Adieu Tagab

Adieu Tagab

Arnaud Pellabeuf, Adieu Tagab, Les Belles Lettres, 2022, 163 p.

Si la gendarmerie prévôtale a toujours accompagné les unités militaires en opérations extérieures, c’est une mission d’une autre nature que décrit le colonel Arnaud Pellabeuf dans cet essai. En effet, en décembre 2009, cent gendarmes constituent les premières POMLT (Police Operational Mentoring and Liaison Team). Incluses dans la Force internationale d'assistance et de sécurité (International Security Assistance Force ou ISAF) de l'OTAN en Afghanistan, ces équipes ont la mission de conseiller les hommes de la police nationale afghane (Afghan National Police-ANP). Naturellement, les POMLT françaises sont armées par la Gendarmerie nationale et elles agissent dans la zone d’action de la Task Force La Fayette.

L’auteur, alors capitaine et engagé dans le deuxième de ses trois séjours en Afghanistan, nous offre un aperçu du mandat de 6 mois de la POMLT qu’il commande. Nous sommes en 2011, année la plus meurtrière pour les forces françaises avec 26 soldats tués. Chaque chapitre présente un temps fort. Le départ, d’abord, où l’on découvre la problématique de la désignation des gendarmes mais également les délicats au-revoir familiaux.
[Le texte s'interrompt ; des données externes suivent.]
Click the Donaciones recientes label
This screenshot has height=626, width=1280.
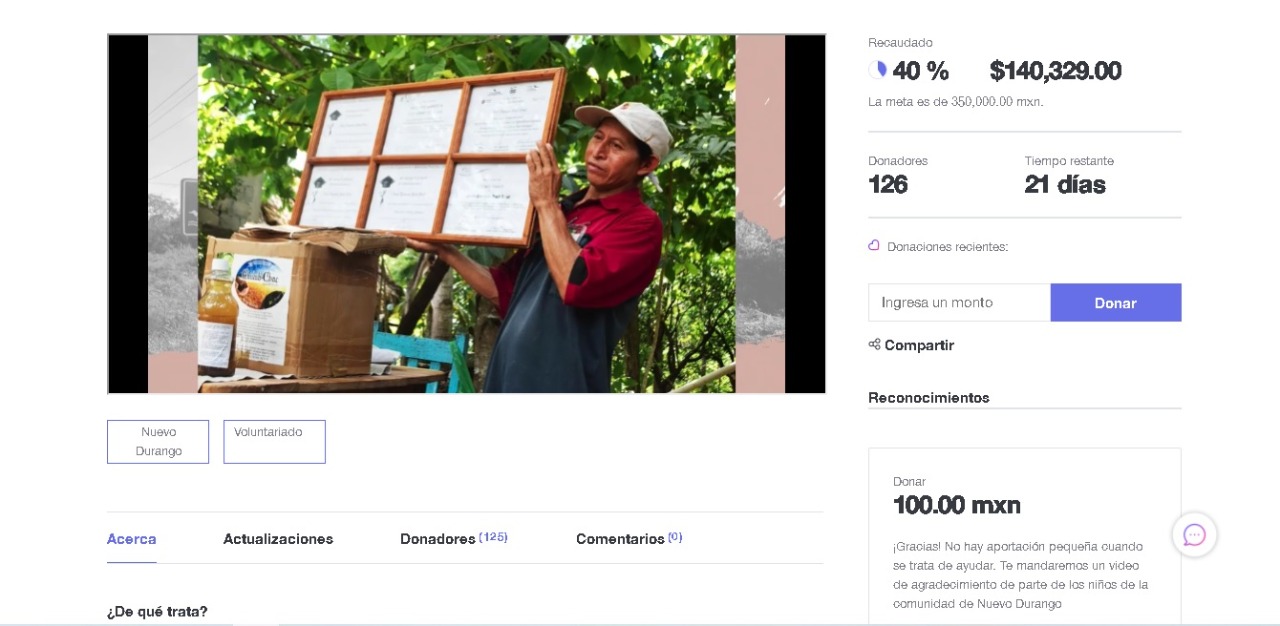click(947, 247)
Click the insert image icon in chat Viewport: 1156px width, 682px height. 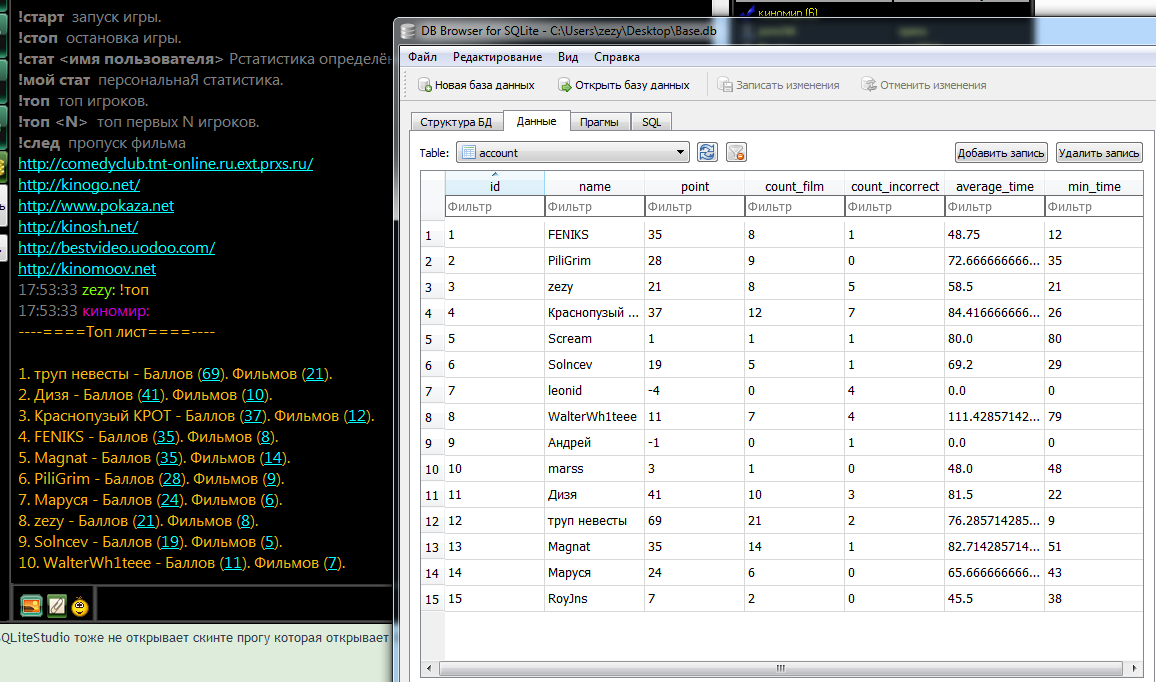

Puis l’arrivée sur le théâtre d’opération, à Bagram, immense base où « on se serait cru dans un film de guerre américain », puis à Tagab, poste avancé d’où opérera la POMLT. Viennent ensuite les échos des premiers combats et, enfin, ceux dans lesquels la POMLT est impliquée. C’est le cas, notamment, de la « journée noire » du 13 juillet 2011 à Joybar où, alors qu’une choura se termine, cinq soldats français et un interprète sont tués par un kamikaze. Pour l’auteur : « Décrire notre état d’esprit à ce moment-là est tout bonnement impossible. Le schéma intellectuel et psychologique d’une attaque suicide est totalement étranger au soldat français. […] de cette incompréhension et de l’horreur brute des faits naissent une rage sourde et une haine de l’ennemi qu’il allait falloir canaliser. » Puis c’est la dernière sortie et la passage par le « sas de décompression » de Paphos et, enfin le retour et la première rencontre, émouvante, avec le fils de l’auteur, Baudoin, né pendant le mandat.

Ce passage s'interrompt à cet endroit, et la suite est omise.